(Records excerpted from a collection)
____

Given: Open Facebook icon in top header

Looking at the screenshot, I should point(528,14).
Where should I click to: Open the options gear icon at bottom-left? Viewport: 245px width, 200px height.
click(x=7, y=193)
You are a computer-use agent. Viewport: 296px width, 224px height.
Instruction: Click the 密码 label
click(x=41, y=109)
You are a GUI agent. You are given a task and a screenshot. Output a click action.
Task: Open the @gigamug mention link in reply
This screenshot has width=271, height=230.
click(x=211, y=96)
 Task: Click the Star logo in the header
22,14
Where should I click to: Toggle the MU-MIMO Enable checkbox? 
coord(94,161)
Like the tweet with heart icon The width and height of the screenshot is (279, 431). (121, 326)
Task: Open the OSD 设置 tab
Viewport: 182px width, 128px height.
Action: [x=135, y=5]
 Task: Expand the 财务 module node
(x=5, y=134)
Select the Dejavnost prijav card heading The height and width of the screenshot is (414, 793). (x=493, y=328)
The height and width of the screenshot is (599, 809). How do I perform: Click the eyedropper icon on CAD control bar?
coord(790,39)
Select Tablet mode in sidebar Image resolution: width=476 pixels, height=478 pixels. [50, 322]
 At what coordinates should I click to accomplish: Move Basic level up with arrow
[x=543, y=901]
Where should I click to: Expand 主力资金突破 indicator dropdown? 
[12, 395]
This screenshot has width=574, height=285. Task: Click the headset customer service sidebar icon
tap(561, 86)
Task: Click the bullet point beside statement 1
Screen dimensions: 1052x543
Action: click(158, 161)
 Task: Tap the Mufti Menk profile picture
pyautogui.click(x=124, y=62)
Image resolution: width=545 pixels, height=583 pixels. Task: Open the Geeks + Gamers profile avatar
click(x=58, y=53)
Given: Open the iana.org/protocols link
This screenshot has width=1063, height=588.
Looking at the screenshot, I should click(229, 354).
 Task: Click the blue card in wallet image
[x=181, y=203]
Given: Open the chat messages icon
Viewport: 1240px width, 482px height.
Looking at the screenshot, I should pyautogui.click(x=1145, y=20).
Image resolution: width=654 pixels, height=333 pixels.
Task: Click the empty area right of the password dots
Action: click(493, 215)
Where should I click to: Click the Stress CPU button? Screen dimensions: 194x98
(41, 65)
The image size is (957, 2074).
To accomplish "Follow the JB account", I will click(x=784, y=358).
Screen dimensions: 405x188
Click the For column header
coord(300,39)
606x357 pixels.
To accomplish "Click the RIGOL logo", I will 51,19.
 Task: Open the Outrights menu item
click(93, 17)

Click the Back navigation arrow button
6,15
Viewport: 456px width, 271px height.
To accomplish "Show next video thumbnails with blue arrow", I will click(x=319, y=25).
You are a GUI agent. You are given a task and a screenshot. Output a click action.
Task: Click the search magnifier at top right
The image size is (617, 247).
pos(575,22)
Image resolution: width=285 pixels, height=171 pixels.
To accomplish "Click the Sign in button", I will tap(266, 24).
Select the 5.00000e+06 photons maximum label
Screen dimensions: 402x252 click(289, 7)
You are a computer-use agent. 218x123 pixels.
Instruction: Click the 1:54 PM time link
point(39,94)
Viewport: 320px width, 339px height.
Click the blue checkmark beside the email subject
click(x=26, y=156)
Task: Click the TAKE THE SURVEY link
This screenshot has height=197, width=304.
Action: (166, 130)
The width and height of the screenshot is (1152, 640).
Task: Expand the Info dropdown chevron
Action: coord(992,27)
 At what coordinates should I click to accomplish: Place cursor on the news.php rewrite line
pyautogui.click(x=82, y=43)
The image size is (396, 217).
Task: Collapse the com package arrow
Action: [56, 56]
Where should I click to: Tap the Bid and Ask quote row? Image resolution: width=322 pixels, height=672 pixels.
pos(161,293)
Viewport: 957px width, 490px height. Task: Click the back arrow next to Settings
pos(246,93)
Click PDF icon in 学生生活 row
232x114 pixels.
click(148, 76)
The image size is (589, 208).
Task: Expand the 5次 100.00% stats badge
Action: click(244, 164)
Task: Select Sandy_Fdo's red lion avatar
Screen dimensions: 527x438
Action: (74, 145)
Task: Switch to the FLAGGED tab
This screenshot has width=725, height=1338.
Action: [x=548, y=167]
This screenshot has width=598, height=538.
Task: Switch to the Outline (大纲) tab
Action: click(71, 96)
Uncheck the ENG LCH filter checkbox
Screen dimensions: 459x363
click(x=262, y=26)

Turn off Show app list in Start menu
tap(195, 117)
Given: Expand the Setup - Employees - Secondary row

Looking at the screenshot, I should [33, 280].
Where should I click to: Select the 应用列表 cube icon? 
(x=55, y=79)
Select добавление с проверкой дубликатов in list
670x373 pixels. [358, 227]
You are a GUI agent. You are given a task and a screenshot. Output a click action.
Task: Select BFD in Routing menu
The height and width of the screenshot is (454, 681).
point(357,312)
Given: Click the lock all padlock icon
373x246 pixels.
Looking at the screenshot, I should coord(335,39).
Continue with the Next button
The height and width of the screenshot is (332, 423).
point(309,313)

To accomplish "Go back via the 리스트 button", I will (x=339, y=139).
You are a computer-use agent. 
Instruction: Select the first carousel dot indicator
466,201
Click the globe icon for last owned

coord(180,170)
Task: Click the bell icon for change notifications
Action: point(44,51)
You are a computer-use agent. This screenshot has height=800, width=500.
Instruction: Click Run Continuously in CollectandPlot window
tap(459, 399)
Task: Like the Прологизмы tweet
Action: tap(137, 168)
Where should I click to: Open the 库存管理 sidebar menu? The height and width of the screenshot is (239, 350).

____

◆ WHAT IS NEEDED ◆
Reproduce only the lines above spanning from the line containing "Task: Open the Outrights menu item" through the line containing "You are a computer-use agent. 218x123 pixels.", word for word.

◆ ANSWER TO THIS EXERCISE ◆
 Task: Open the Outrights menu item
click(93, 17)

Click the Back navigation arrow button
6,15
Viewport: 456px width, 271px height.
To accomplish "Show next video thumbnails with blue arrow", I will click(x=319, y=25).
You are a GUI agent. You are given a task and a screenshot. Output a click action.
Task: Click the search magnifier at top right
The image size is (617, 247).
pos(575,22)
Image resolution: width=285 pixels, height=171 pixels.
To accomplish "Click the Sign in button", I will tap(266, 24).
Select the 5.00000e+06 photons maximum label
Screen dimensions: 402x252 click(289, 7)
You are a computer-use agent. 218x123 pixels.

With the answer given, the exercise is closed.